J’ai commencé à gagner la confiance des gens et je suis devenu un référent, j’étais donc très sollicité. J’ai accumulé énormément d’heures et de formations. Puis, il y a eu le mouvement social de 2019. J’étais complément idéaliste, je pensais qu’on allait transformer l’hôpital public. Je pensais que les soignants allaient avoir la main sur la manière d’organiser leur travail. De ce fait, je travaillais encore plus et puis j’avais le sentiment que si je n’étais pas là, personne ne pouvait veiller sur mes internes. C’est important d’être là pour eux et de les protéger.
En trois ans, j’ai accumulé six mois de temps additionnels. J’ai mis ma vie personnelle de côté. La pandémie a été le point culminant. La réaction de mes confrères m’a choqué. J’ai observé une soumission avec des impératifs qui venaient encore davantage déshumaniser notre travail. J’ai commencé à avoir de l’antipathie pour la profession et cette façon industrielle d’aborder la médecine.
J’observais autour de moi la mise en œuvre du nouveau management public sans que les gens voient les dégâts que cela produit autour d’eux avec des patients malmenés en bout de file. Quelqu’un a dit “ce qu’il y a de plus terrible dans l’homme, c’est qu’il s’habitue à tout”. Si tu plonges un humain dans des conditions hostiles, il finit par s’habituer s’il ne remet pas les choses en question. C’est autant de situations qui font que je ne suis plus à Beaujon aujourd’hui.
Pourquoi ne pas travailler seul, en libéral ?
Je n’aime pas travailler seul, j’aime être à l’hôpital. Ce qui est dommage dans le film, c’est qu’on a l’impression que je réfléchis seul, ce qui est un peu vrai d’ailleurs, mais quand tu réfléchis seul, tu deviens forcément bête. C’est le partage des contradictions, des points de vue différents qui enrichissent et qui permettent d’avancer. Le travail dans un cabinet tout seul, où peut-être, j’aurais la paix, peut avoir du sens, mais ce que je trouve enrichissant, c’est de travailler au sein d’un collectif.
Comment voyez-vous l’avenir ?
Je veux prendre du temps pour moi, flâner, lire, ne rien faire. J’ai la chance d’avoir un métier que j’aime énormément et que je ne veux pas lâcher. Je me déplace ici et là en ce moment, je remplace. Ça ne me satisfait pas, car on a tous besoin de s’inscrire dans la durée. Mais parfois être juste un pont, ça peut suffire.
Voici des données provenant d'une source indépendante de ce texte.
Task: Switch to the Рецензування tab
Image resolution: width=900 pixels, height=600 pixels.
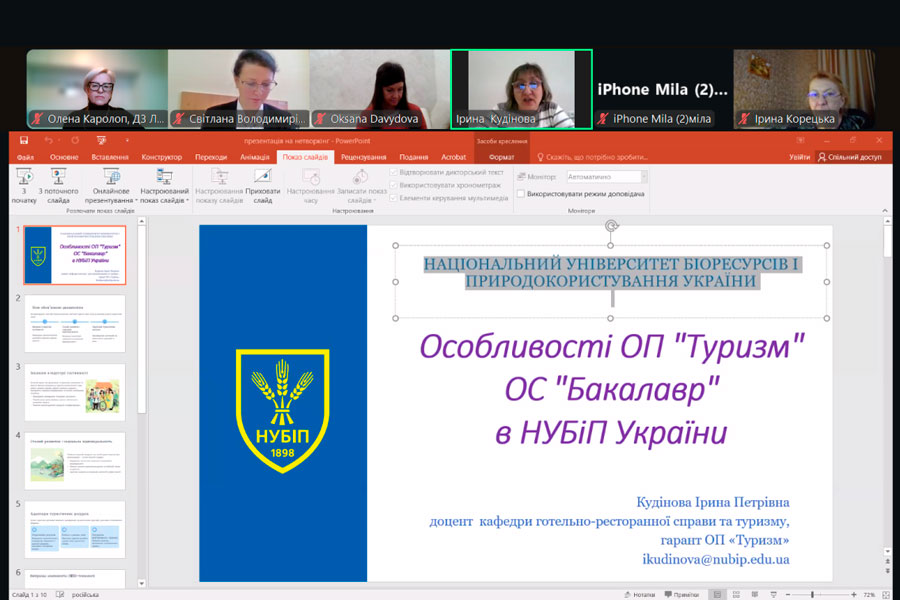Action: [363, 157]
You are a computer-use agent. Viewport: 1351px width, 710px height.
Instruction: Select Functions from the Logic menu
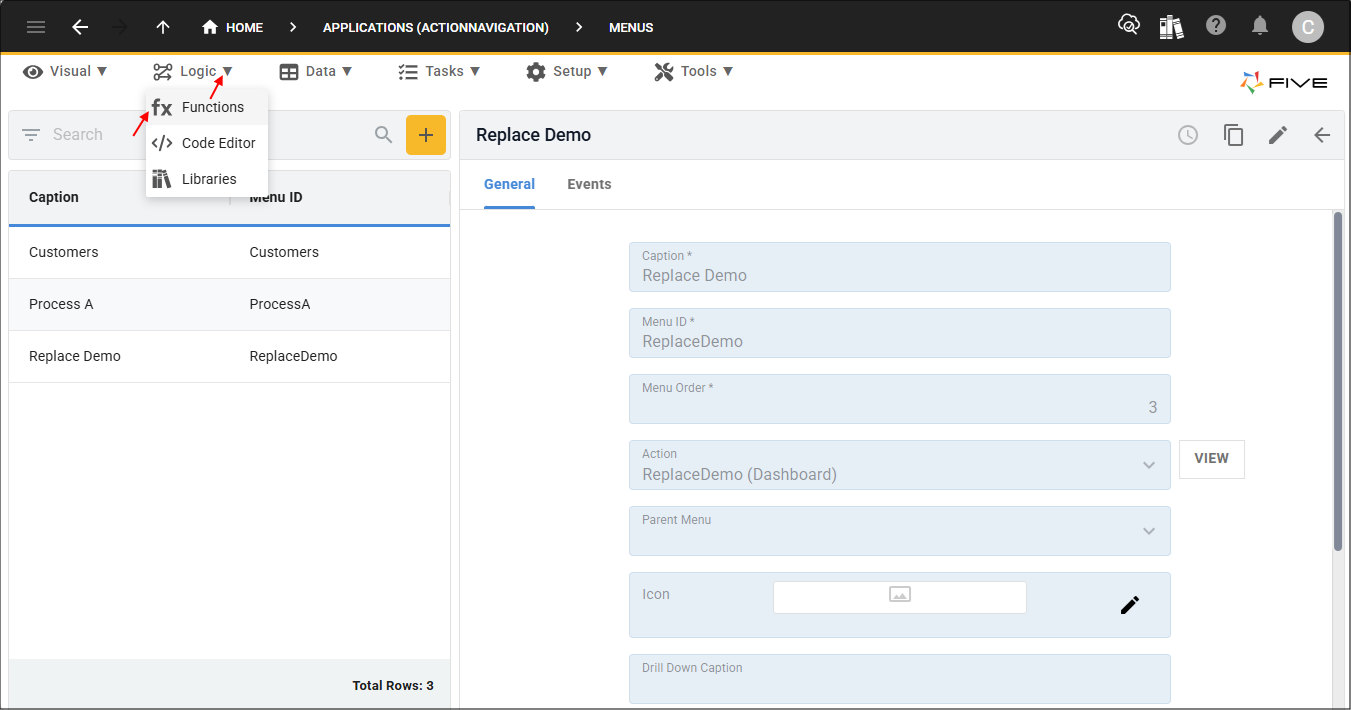(212, 107)
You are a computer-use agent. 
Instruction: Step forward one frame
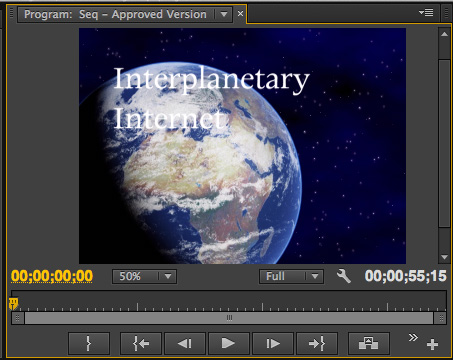273,343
Je l’observe en ce moment dans des institutions où je vais, je fais bien mon travail, je m’occupe bien des personnes dont j’ai la charge, et ça me suffit pour l’instant. Je suis un peu en résistance vis-à-vis de l’hostilité des administrations à l’égard des personnes qui veulent bien faire leur travail et prodiguer de la solidarité tout simplement. Je conserve l’espoir secret qu’il y ait des bouleversements politiques considérables.